**Supplied passage:**
It’s also worth considering that the current labor market puts employees in a strong position to make demands without going through the conflict involved in forming a union or paying union membership fees. In the 6 months to Feb 2022, 13% of employers improved dental coverage and health and wellness stipends. Another 12% offered improved or new mental health coverage. And 8% introduced unlimited paid time off. Target and Walmart announced last summer that they would offer employees free college tuition. Neither is unionized. And Amazon will now cover travel costs for employees for abortions and other medical procedures. Other companies are getting creative with more frivolous perks, like an office beekeeper.
But the free market hasn’t addressed all workers’ concerns. Amazon is a case in point. One warehouse worker claimed that she was afraid to take toilet breaks in case she missed her targets. Drivers say that they are forced to drive dangerously for the same reason. Amazon workers are seriously injured at an 80% higher rate than workers at other warehouses. And a New York Times investigation found that the company had been underpaying staff at ~180 warehouses for at least 18 months because of problems with their payroll software, leading to staff having cars repossessed or having to sell wedding rings. Cost-cutting work conditions are a tough pill for employees to swallow when their employer boasts a net income of $33B in 2021, up from $21B in the previous year.
What the unionization trend means for legal
The current wave of union activity highlights the fact that a lot of companies are doing a bad job of addressing their employees’ concerns. It might sound like it’s beyond their remit, but the legal department can play a positive, constructive role in improving the employee-employer relationship and avoiding the disharmony that leads to unionization in the first place.
Anjeli Narine, Associate GC at the Massy Group of Companies, put together a list of ways that legal teams can help to improve employee relations. These include:
- Preparing employee contracts that avoid ambiguity and pre-empt future disputes
- Assisting with doing due diligence on potential recruits to ensure they are a good fit
- Insisting that all communications are documented so that all parties have clarity on what has been agreed
- Asking ‘How was this dealt with in other cases?’ to ensure equity of treatment
- Keeping up to date on regulations that protect employees' safety and wellbeing
Strong dispute resolution and complaints processes are essential to ensure that employees feel safe and respected.
It’s also worth noting that regulators are paying close attention to anti-union behavior at the moment. The National Labor Relations Board has issued a memo saying that it is illegal under federal law to force workers to attend anti-union meetings, although the regulator has tolerated such meetings in the past. Companies need to be cautious that activities like group meetings or necessary communication monitoring (such as recording calls for training purposes) cannot be construed as union-busting. Legal teams can guide them through those risks.
Both workers and corporate employees will be watching Starbucks and Amazon closely in the coming months. If more locations vote to unionize and succeed in signing a contract, it will certainly turn heads. The threat of unionization alone may change the relationship between workers and higher-ups. In the meanwhile, the economic factors that are pushing union activity could shift. Data from economic research firm Capital Economics suggest that the labor shortage has already peaked and is now easing. Other experts argue that the shortage is here to stay. Either way, the corporate-worker battle is a David and Goliath story, which is just the kind of story that keeps an audience gripped.

**What to produce:**
Answer these from the passage on unions:
1. What share of employers offered improved or new mental health coverage in the 6 months to Feb 2022?
2. What was Amazon's net income in 2021?
3. What does the National Labor Relations Board memo call illegal under federal law?
The rows after this point are separate material, apart from the passage on unions.

**Dataset content:**
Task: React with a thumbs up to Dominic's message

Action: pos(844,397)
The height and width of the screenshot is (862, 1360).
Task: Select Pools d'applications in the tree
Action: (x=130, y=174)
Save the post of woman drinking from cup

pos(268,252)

**Written answer:**
1. 12%
2. $33B
3. Forcing workers to attend anti-union meetings